Thanks to a lot of hard work and partnerships with the legislature and advocates, this summer I signed a health care cost containment bill that will help us make that change real.
First, we established a cost containment goal that is both ambitious and attainable.
Since all we were trying to do was make sure health care costs don't squeeze out everything else, the legislation sets a goal for health care costs to rise at the same rate as the state economy for the next five years and then at half a percentage point below that for five years after that.
Second, we protected the flexibility that the health care industry needs to meet the goal. It's lowering premiums and maintaining quality we care about, not necessarily the details of every method of care delivery. So we kept faith with that principle in the final bill.
Third, we provided a means for the industry to be accountable for reaching the goal. Government has to have a role in that -- obviously working with health care experts and allowing sufficient latitude and time to get there -- because achieving the goal is in the public's interest.
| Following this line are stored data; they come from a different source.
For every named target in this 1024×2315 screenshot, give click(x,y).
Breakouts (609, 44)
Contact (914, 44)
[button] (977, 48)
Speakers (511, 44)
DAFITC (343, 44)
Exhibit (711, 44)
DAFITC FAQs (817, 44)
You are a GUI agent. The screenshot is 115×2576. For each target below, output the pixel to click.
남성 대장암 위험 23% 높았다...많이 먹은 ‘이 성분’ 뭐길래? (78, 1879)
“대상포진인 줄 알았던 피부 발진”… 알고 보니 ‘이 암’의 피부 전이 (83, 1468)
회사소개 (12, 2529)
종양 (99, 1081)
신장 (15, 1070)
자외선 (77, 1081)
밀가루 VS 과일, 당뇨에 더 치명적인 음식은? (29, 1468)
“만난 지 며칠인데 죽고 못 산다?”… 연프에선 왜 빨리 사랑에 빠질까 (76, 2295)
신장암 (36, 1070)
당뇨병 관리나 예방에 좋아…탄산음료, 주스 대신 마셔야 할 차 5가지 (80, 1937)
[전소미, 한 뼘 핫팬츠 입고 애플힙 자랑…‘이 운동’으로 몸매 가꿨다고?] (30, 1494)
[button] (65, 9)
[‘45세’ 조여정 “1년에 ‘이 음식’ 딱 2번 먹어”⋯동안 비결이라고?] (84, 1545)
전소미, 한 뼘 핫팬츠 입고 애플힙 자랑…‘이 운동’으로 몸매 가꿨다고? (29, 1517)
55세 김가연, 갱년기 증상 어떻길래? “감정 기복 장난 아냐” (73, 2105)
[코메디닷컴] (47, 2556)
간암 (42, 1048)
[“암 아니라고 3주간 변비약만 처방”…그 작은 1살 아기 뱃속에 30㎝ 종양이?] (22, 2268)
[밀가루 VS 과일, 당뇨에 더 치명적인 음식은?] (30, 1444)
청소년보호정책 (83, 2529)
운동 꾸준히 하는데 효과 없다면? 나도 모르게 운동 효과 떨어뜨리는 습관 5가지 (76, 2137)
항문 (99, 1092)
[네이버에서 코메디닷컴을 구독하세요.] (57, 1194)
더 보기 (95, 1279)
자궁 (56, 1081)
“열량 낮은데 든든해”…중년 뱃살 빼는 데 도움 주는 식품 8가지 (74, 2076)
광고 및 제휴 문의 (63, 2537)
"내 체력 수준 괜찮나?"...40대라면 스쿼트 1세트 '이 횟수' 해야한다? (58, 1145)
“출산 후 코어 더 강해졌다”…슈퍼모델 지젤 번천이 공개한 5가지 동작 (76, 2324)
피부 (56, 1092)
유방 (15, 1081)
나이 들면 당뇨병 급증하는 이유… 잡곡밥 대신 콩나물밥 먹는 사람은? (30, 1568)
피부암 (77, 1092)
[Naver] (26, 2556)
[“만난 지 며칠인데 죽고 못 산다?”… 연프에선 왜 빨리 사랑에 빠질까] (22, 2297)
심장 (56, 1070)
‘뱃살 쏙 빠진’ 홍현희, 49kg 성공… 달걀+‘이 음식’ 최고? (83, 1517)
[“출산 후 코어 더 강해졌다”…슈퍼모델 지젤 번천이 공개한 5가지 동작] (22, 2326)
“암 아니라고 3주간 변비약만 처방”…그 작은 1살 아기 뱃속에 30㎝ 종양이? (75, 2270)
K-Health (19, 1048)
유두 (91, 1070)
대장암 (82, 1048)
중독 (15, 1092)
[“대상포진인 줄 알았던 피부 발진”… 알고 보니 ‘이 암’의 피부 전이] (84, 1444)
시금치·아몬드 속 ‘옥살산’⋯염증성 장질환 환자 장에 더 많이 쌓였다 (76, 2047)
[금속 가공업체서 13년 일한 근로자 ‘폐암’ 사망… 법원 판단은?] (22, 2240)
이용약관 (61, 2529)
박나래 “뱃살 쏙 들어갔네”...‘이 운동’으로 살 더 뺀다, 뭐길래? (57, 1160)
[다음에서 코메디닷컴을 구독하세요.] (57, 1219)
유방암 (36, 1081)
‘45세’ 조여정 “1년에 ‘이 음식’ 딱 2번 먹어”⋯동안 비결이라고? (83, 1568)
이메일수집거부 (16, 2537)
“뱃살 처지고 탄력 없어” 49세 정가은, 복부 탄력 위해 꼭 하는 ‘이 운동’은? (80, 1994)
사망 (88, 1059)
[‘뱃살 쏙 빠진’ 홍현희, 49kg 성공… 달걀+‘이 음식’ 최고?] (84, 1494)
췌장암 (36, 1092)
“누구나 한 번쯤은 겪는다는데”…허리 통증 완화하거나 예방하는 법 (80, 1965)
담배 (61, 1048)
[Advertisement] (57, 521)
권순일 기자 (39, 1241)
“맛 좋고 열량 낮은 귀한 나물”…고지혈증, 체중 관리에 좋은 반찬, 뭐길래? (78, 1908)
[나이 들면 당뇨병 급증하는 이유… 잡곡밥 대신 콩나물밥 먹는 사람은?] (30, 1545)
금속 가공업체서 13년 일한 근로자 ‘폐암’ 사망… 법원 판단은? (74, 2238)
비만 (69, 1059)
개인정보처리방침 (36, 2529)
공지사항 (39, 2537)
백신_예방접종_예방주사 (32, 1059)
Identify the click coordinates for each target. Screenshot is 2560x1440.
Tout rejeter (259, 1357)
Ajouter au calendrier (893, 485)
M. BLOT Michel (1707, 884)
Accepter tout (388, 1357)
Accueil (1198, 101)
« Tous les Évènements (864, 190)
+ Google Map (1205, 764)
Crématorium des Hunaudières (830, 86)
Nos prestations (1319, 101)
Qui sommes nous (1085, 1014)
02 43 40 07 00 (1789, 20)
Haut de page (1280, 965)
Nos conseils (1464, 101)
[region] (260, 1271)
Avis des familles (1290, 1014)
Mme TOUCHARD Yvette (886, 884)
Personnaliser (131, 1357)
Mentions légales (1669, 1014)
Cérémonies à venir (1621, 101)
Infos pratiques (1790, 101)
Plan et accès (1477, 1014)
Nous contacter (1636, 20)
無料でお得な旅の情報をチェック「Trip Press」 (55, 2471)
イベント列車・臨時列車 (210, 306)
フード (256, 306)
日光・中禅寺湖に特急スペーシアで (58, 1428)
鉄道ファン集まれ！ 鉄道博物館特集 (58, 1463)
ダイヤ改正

And finally, but importantly, we included sensible tort reform to reduce unnecessary costs for so-called "defensive medicine" in the system.
As I said before, community health centers are a key player in all of this -- serving as the primary care provider for 20% of our MassHealth members. MassHealth has been working to develop a payment reform project open for community health centers to participate in where they may receive a bundled payment to cover primary care and other medical services. Community health centers that participate in this program may receive enhanced rates as part of the cost-containment efforts.
Even in this next stage of reform, it is all still about values, about who we are as a Commonwealth. Policy matters only at the point when it touches people. For Jaclyn and Ken and hundreds of thousands of others whose lives are better because of it, these policies matter.
Through them and through our Commonwealth, it is better. Thank you for all that you do -- I look forward to the conversation.